'''

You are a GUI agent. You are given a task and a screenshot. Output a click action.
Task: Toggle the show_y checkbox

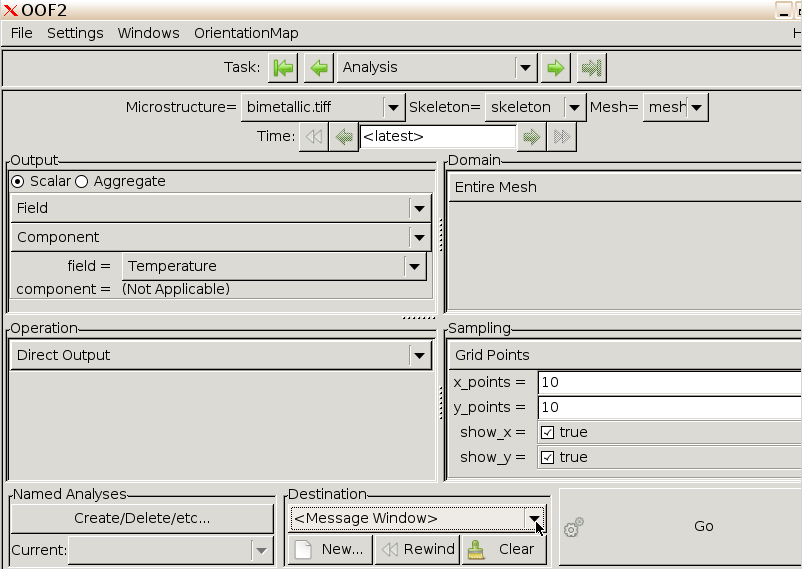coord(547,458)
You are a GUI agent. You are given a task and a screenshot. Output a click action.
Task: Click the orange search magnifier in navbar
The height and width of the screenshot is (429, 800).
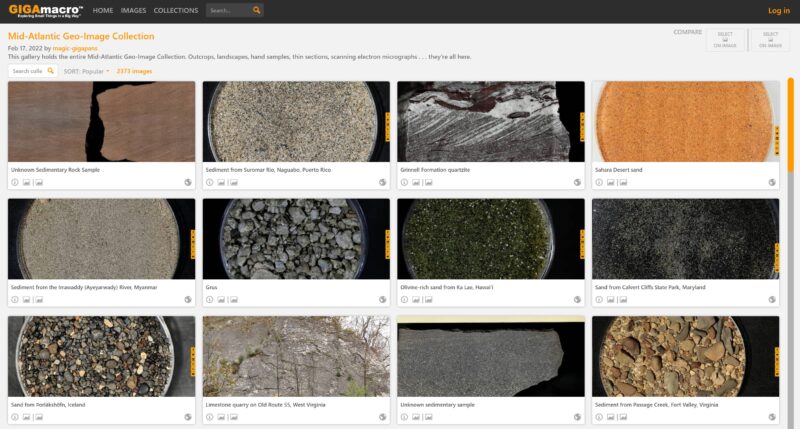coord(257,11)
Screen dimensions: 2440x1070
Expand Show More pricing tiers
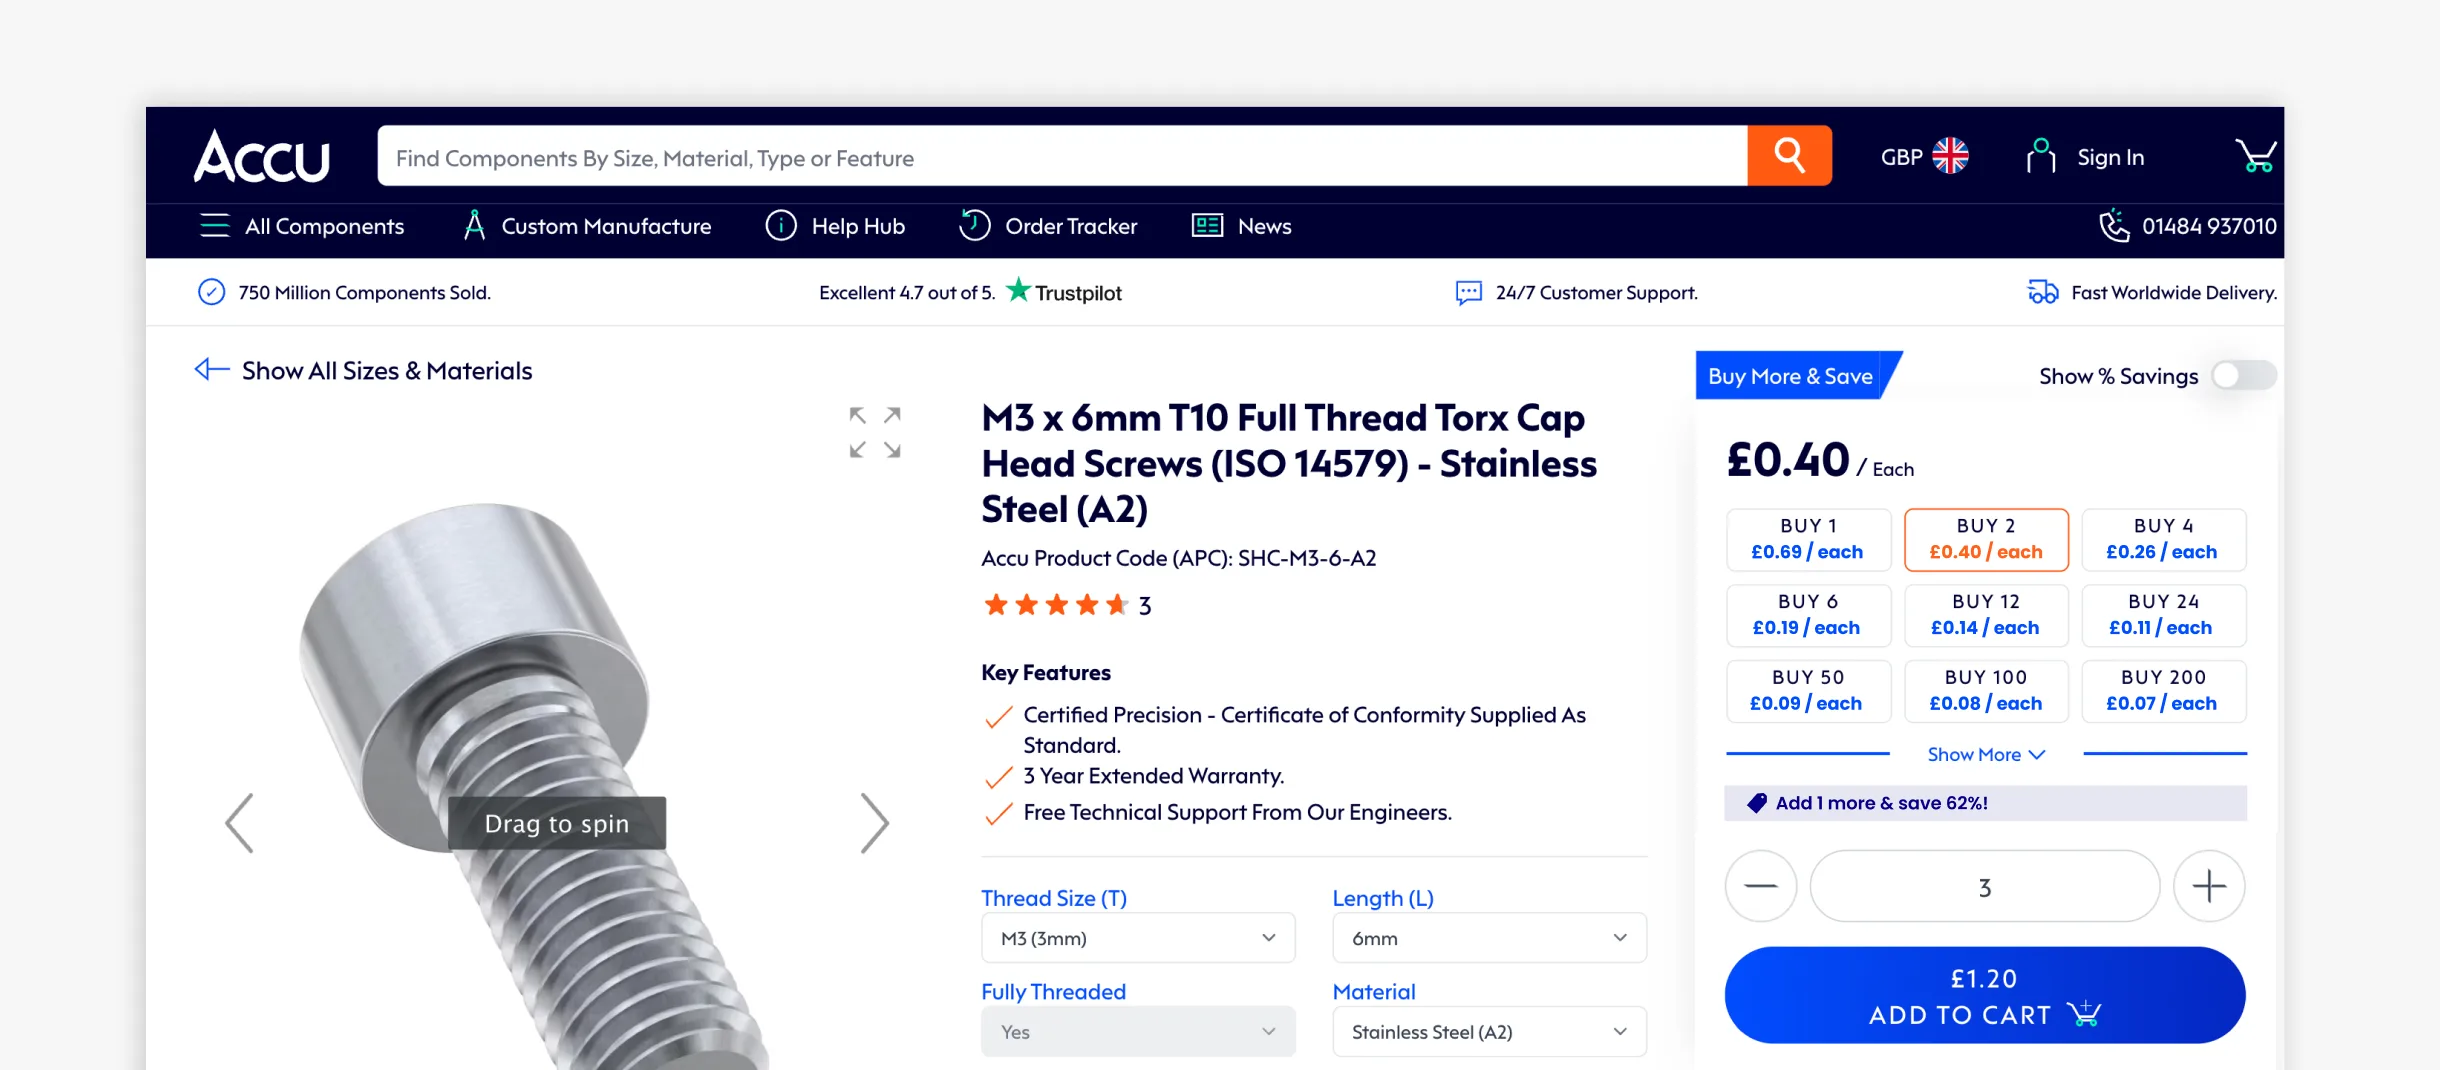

'''

**YOUR OBJECTIVE:**
Your reply should hold exactly the lines from the line containing "Screen dimensions: 2440x1070" through the final line of the listing, and none of the pictures.

**RESPONSE AREA:**
Screen dimensions: 2440x1070
Expand Show More pricing tiers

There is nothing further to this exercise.